← Back to all posts

How to Deploy Qwen2.5-VL-72B with vLLM

Younes El Hjouji

Detailed Deployment Instructions

1. Environment Setup

# Create a working directory (choose your preferred location)

# Create virtual environment with Python 3.12
python3.12 -m venv venv

# Activate virtual environment
source venv/bin/activate

# Verify Python version (should be 3.12.x)
python --version

# Upgrade pip
pip install --upgrade pip

# Install vLLM
pip install vllm

2. Launch Deployment

# Make sure you're in your working directory and activate virtual environment
source venv/bin/activate

# Use the FP8 quantized variant for single-H200 deployment
vllm serve RedHatAI/Qwen2.5-VL-72B-Instruct-FP8-dynamic \
  --dtype bfloat16 \
  --max-model-len 16384 \
  --max-num-batched-tokens 16384 \
  --gpu-memory-utilization 0.90 \
  --port 8000

3. Verification

3.1. Check server is running:

curl http://localhost:8000/v1/models

3.2. Test text inference:

curl http://localhost:8000/v1/completions \
  -H "Content-Type: application/json" \
  -d '{
    "model": "RedHatAI/Qwen2.5-VL-72B-Instruct-FP8-dynamic",
    "prompt": "Hello, how are you?",
    "max_tokens": 50
  }'

3.3. Test video inference:

VIDEO_BASE64=$(base64 -w 0 /path/to/video.mp4)

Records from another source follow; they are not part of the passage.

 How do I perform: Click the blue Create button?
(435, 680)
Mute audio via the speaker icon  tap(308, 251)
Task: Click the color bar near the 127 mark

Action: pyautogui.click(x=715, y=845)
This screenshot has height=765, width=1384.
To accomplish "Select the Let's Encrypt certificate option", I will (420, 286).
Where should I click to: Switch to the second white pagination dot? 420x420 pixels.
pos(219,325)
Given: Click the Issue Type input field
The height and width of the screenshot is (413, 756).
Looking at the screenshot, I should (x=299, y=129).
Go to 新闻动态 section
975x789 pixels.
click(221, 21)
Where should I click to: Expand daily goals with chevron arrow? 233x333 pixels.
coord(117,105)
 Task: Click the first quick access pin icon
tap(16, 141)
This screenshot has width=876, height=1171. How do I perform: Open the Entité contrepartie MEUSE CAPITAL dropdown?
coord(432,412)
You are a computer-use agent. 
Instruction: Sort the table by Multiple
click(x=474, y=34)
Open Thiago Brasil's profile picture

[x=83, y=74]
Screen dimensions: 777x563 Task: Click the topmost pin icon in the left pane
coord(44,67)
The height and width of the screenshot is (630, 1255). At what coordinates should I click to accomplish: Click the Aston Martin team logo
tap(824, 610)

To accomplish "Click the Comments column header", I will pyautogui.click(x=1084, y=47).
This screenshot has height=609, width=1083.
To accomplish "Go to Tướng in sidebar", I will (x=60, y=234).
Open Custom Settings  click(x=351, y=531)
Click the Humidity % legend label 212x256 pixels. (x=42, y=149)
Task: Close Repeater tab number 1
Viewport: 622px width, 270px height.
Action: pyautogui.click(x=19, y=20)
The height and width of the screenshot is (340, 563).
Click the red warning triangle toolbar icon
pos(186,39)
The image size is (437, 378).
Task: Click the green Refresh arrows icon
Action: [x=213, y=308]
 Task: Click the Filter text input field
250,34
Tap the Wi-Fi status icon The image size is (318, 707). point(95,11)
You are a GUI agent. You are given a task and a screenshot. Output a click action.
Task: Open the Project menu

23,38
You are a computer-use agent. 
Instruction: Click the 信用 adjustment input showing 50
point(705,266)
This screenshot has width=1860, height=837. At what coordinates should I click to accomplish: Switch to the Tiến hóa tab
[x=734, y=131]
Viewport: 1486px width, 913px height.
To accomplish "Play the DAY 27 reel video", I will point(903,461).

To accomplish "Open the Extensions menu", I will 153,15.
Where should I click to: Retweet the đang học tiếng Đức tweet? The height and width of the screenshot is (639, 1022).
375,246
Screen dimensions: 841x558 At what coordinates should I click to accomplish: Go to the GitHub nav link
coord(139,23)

curl http://localhost:8000/v1/chat/completions \
  -H "Content-Type: application/json" \
  -d "{
    \"model\": \"RedHatAI/Qwen2.5-VL-72B-Instruct-FP8-dynamic\",
    \"messages\": [{
      \"role\": \"user\",
      \"content\": [
        {
          \"type\": \"video_url\",
          \"video_url\": {
            \"url\": \"data:video/mp4;base64,\$VIDEO_BASE64\"
          }
        },
        {
          \"type\": \"text\",
          \"text\": \"Describe this video in detail.\"
        }
      ]
    }],
    \"max_tokens\": 256
  }"

Verified Results:

  • Deployment succeeded on a single H200 using the FP8 quantized variant.
  • The FP8 model used about 71.5 GB for weights, which left practical headroom for KV cache.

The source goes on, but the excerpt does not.